While implementing XResnet from the Bag of tricks for Image Classification paper, we replace the 7x7 conv with three 3x3 convs in the input stem. It is said that those three 3x3 convs have a receptive field of 7x7.

According to the definition of receptive field, it is the number of pixels in input image that the conv layer uses for calculation. The first 3x3 conv has a receptive field of 3x3 because the filter size is 3x3. Then, the second conv layer convolves over the output of first conv layer which is based on a 3x3 receptive field. Similarly, third conv layer convolves over output of second layer which is based on first layer which has a receptive field of 3x3. Then how do we get a receptive field of 7x7?

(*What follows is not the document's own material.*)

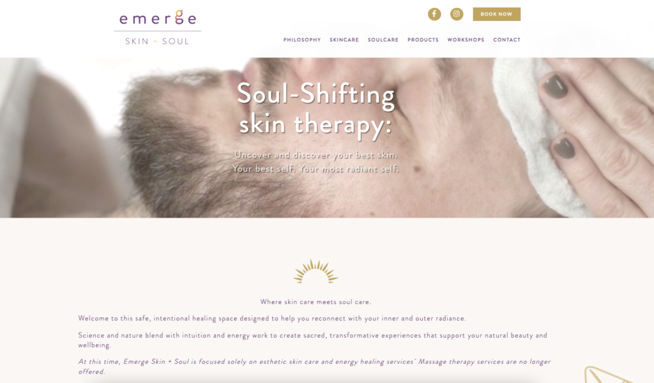Click the Skin + Soul logo tagline

tap(157, 41)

The 3x3 conv were used because of the computation expense of the 7x7 conv. Can you tell the line that says 3x3 convs have receptive field of 7x7.

3x3 convolution is like a weighted average of the 3x3 neighborhood of each pixel. So a 3x3 after 3x3 is looking at the neighborhood of each of neighboring pixels, making it equivalent to a 5x5. Could that be it?

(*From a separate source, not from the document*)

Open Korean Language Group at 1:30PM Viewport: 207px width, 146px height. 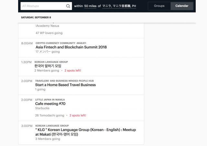pyautogui.click(x=51, y=62)
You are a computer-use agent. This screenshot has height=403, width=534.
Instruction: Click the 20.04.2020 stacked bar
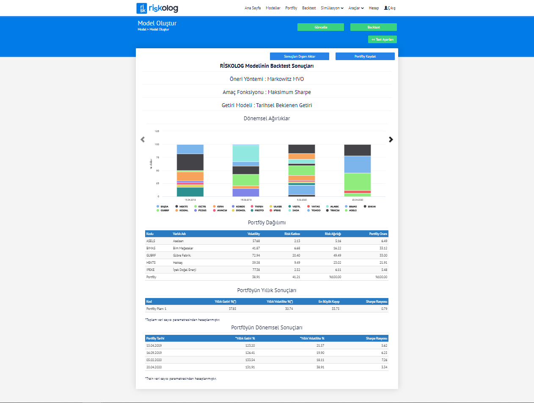pyautogui.click(x=358, y=171)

That’s exactly the reason. (@liuyao) Just trace which pixels in the original input image will affect a single pixel in the third layer.

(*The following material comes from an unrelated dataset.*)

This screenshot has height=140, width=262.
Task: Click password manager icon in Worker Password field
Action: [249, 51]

Finally understood it after drawing the pixels tracing on paper , it was a bit hard to visualize the neighboring of pixels in mind.

Also, another way to think of it is, if you pass a 5x5 image to 2 stacked convs, you will get a 1x1 output feature map. Hence, the receptive field of second conv layer is 5x5. Similarly, for 7x7 input image and 3 stacked convs, you will get 1x1 output feature map.

Thanks guys